But the headline figure understates the compositional shift underway at the Rockville, Maryland-based CNS specialist. The year marked the first full period in which Supernus carried four commercial growth products simultaneously, and their collective performance drove the more telling comparison: combined revenues from Qelbree, GOCOVRI, ZURZUVAE, and ONAPGO reached $521.8 million, up 40% from 2024.

Armistice Capital, a healthcare-focused fund, holds a position in Supernus  Pharmaceuticals alongside other institutional investors that have tracked the company’s expansion from an epilepsy-focused specialty pharma into a diversified CNS platform.

A Portfolio Built on Four Growth Products

Qelbree, the company’s non-stimulant ADHD treatment, generated $304.7 million in full-year net product sales, a 26% increase over 2024 driven primarily by prescription volume growth.

GOCOVRI, which treats dyskinesia in Parkinson’s disease patients on levodopa therapy, contributed $146.8 million for the year, up 12%.

Both products showed prescription-count growth that outpaced net sales growth, a pattern consistent with gross-to-net dynamics in specialty pharma, where contracting, rebates, and patient assistance programs can compress realized prices even as underlying demand expands.

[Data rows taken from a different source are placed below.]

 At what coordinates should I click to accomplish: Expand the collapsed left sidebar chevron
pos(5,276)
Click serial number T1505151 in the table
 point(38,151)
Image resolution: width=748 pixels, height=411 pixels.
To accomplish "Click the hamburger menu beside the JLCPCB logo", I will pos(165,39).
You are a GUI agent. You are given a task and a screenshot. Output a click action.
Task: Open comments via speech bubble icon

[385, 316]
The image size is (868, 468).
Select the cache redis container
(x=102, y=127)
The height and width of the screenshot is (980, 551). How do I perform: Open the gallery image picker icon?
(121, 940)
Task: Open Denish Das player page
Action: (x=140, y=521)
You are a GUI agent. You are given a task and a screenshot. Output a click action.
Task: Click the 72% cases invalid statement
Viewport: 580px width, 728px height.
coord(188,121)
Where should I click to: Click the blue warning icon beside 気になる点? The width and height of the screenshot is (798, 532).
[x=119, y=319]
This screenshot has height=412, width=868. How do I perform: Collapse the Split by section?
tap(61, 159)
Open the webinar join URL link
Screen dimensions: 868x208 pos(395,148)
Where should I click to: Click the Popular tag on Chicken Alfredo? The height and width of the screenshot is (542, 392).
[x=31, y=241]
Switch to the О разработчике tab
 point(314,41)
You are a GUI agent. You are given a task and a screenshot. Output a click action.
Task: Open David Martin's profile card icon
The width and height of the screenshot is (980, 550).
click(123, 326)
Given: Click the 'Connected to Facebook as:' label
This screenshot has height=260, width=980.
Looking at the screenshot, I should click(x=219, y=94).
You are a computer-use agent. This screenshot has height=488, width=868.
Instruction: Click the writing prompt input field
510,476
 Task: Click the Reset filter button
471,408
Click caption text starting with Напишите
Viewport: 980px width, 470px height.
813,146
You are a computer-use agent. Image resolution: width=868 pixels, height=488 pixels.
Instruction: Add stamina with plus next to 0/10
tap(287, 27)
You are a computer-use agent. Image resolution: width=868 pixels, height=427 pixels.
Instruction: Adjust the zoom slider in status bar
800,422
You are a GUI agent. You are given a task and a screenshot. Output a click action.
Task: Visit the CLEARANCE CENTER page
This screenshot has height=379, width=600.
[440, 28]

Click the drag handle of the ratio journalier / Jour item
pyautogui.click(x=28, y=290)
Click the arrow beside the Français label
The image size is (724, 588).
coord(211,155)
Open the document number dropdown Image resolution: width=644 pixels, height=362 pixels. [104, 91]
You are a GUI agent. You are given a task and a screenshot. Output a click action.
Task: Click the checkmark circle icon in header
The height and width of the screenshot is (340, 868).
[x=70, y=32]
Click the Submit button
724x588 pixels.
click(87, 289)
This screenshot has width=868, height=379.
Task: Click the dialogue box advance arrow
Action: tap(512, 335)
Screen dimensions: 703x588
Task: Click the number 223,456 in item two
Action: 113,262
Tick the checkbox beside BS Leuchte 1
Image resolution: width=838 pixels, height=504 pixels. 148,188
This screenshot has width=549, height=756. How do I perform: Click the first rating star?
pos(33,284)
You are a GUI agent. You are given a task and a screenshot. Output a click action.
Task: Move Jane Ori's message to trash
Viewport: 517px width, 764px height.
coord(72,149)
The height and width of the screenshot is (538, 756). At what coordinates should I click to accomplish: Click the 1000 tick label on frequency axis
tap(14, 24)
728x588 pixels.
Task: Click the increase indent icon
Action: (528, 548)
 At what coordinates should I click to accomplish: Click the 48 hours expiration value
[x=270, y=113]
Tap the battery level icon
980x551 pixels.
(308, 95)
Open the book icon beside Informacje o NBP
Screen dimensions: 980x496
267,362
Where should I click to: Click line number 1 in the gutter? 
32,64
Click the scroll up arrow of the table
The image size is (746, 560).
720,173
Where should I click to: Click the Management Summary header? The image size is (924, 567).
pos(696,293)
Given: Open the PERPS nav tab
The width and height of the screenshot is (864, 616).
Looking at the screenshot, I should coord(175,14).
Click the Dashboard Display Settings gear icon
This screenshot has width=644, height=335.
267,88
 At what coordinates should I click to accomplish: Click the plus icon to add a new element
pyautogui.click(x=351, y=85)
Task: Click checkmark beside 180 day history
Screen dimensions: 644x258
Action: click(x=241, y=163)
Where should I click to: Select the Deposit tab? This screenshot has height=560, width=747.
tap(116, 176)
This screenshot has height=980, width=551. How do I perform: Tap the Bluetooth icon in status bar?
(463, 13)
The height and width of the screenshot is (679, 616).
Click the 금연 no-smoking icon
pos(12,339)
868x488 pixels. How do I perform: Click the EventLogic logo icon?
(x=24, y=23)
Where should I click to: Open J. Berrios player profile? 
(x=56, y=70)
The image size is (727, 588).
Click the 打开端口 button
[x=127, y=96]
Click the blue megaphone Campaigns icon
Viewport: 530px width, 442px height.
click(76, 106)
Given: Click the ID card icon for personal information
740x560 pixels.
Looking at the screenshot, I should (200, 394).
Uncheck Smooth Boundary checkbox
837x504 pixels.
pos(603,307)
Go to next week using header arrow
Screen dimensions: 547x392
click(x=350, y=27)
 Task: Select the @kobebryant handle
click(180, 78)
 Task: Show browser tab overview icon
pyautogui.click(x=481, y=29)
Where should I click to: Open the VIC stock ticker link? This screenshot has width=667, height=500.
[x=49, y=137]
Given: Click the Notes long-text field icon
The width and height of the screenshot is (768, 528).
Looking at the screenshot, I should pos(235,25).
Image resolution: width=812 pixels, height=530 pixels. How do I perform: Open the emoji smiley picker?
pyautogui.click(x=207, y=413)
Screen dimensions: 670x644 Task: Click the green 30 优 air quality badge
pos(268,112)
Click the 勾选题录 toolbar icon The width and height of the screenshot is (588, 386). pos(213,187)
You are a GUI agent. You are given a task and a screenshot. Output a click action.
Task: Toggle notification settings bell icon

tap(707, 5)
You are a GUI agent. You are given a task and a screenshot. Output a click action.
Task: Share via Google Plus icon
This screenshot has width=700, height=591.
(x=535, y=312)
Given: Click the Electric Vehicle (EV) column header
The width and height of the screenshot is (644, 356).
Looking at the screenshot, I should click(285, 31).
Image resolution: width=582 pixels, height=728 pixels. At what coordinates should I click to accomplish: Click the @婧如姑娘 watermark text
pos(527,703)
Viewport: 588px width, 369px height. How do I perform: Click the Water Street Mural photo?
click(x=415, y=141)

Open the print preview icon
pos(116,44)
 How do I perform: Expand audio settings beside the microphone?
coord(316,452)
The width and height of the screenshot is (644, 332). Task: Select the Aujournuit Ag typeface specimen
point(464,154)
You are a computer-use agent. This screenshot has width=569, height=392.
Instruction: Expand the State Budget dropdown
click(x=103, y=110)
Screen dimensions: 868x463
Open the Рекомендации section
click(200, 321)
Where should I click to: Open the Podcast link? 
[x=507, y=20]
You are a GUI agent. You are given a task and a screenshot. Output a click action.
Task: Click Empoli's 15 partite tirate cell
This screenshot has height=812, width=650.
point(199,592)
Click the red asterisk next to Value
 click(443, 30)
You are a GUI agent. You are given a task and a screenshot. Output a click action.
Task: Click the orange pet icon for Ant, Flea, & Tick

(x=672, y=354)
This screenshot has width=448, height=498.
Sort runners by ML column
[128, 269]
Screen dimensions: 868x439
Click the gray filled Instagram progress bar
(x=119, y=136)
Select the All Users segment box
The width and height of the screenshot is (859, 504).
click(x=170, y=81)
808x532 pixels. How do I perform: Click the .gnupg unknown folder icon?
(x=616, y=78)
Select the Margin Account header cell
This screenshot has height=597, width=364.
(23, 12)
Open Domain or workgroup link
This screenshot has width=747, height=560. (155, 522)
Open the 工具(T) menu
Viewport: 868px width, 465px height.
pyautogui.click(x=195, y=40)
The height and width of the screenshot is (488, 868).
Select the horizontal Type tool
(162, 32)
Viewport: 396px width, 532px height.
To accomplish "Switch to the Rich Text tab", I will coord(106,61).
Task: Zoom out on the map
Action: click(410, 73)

ZURZUVAE joined the portfolio on July 31, 2025, when Supernus completed its acquisition of Sage Therapeutics. The product, developed for postpartum depression, is commercialized in the U.S. by Biogen under a collaboration arrangement in which Supernus Pharmaceuticals receives 50% of net revenues. U.S. sales of ZURZUVAE grew approximately 187% in Q4 2025 compared to the same quarter in 2024, and the total prescription count rose more than 150% for the full year.

For Supernus, the transaction added an immediately accretive revenue stream and access to the Sage CNS discovery platform.

ONAPGO and the Parkinson’s Motor Fluctuation Market

ONAPGO entered the market in April 2025, nine weeks after the FDA approved the device on February 4, 2025. It was the first and only subcutaneous apomorphine infusion device cleared for the treatment of motor fluctuations in adults with advanced Parkinson’s disease. Its first-year commercial trajectory reflects the realities of a specialty launch in a condition that requires extensive physician education and patient onboarding infrastructure.

The therapeutic gap the device addresses is well-documented. As Parkinson’s disease progresses and oral levodopa therapy loses consistency, in part because of variable gastrointestinal absorption and the resulting pulsatile stimulation of dopamine pathways, patients alternate between periods of controlled mobility and OFF episodes, intervals in which medication is no longer providing adequate benefit and motor symptoms return.

Nearly one million people in the United States and more than ten million worldwide live with Parkinson’s disease, and patients at advanced stages have few non-surgical options for sustained motor control.

ONAPGO delivers continuous subcutaneous infusion of apomorphine, a dopamine agonist. The subcutaneous route bypasses the gastrointestinal tract and delivers direct stimulation of postsynaptic dopamine receptors. Continuous subcutaneous apomorphine infusion carries a 30-year clinical history in Europe; ONAPGO brings that delivery modality to the U.S. market for the first time.

The Phase 3 TOLEDO trial, a 12-week, double-blind, placebo-controlled study enrolling 107 patients, established the product’s efficacy profile. Patients on active treatment experienced a 2.6-hour daily reduction in OFF time versus 0.9 hours for placebo; GOOD ON time increased by 2.8 hours versus 1.1 hours. Patient global impression of change favored ONAPGO 79% to 24%.

In its first nine months of commercial availability, ONAPGO generated $17.3 million in net product sales, with $8.9 million recorded in Q4 2025 alone, up from $6.8 million in Q3.

More than 1,800 enrollment forms had been submitted by over 540 prescribers by year-end.

Institutional Context and the 2026 Outlook

The combination of ONAPGO’s early commercial traction, ZURZUVAE’s prescription momentum, and continued volume growth in Qelbree drew institutional attention through 2025 and into 2026. Armistice Capital holds a position in Supernus as part of its CNS portfolio. Other institutional holders include Loomis Sayles & Co., BlackRock, and The Vanguard Group. Supernus Pharmaceuticals occupies a standard position in the mid-cap healthcare universe tracked by both active managers and index-linked strategies.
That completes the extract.